What are ceramic coatings?
Ceramic coatings are thin films made of ceramic materials. These materials represent the class of materials which usually consist of a metal and an oxygen, carbon or nitrogen atom. Examples are TiN (titanium nitride), SiC (silicon carbide), Al2O3 (aluminium oxide).
[MAG x2,200, ACCV 20kV] SEM micrograph of a dense SiC coatings on a porous substrate.
The characteristics of ceramic materials are usually very different to those of metals or organic components (plastics). They are extremely hard, have an extremely high melting point, over 1500°C, and are chemically very stable. Furthermore most ceramics are highly insulating.
There is however a disadvantage, they are very difficult to machine, and have generally very poor mechanical properties. This makes these class of materials not suitable for many applications.

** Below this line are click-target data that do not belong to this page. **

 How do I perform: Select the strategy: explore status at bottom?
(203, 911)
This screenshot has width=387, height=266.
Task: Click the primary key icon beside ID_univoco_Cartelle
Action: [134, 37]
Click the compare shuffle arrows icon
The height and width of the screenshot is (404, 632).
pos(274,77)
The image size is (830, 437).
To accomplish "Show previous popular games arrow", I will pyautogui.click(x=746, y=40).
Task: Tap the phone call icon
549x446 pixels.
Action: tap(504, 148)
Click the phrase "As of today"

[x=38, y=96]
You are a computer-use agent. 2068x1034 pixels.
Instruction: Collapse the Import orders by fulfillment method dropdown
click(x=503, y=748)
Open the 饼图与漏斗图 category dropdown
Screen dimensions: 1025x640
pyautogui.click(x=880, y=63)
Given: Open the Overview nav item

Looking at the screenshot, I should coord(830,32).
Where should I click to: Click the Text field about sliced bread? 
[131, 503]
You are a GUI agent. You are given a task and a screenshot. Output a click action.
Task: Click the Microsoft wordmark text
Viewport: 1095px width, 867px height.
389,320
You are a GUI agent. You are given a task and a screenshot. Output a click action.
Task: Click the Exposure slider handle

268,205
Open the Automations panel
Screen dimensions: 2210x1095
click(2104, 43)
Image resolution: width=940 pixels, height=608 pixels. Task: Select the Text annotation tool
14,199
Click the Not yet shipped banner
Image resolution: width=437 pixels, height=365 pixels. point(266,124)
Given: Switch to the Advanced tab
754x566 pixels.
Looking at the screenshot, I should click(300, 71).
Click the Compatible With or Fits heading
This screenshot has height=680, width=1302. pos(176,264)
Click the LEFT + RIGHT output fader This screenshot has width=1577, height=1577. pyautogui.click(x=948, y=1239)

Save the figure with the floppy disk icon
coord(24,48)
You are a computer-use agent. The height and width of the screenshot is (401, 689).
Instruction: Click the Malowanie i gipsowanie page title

By applying a ceramic coating on a for instance a steel surface it is possible to give a product best of both characteristics: The good mechanical properties of the steel, and the high chemical stability and hardness of the ceramic. Some characteristics of ceramic materials are given in table 3.
Table 3: Some characteristics of ceramic materials (bulk)
Figure 5 shows the hardness of some ceramic (bulk) materials compared to some metals. The hardness of a coated metal is not equivalent to that of the coating material due to the so called “egg-shell“ effect.
Although the egg shell is many times harder than the inside, if enough force is applied on the surface the egg shell will break due to the weak material inside.
The tickness of the coating that can be applied depends mainly on the thermal expansion coefficient difference between substrate and coating material. The larger the difference, the thinner a dense coating can be applied.
Figure 5: Vickers hardness of some ceramics and steel.
The Vickers hardness is expressed in kg/mm2.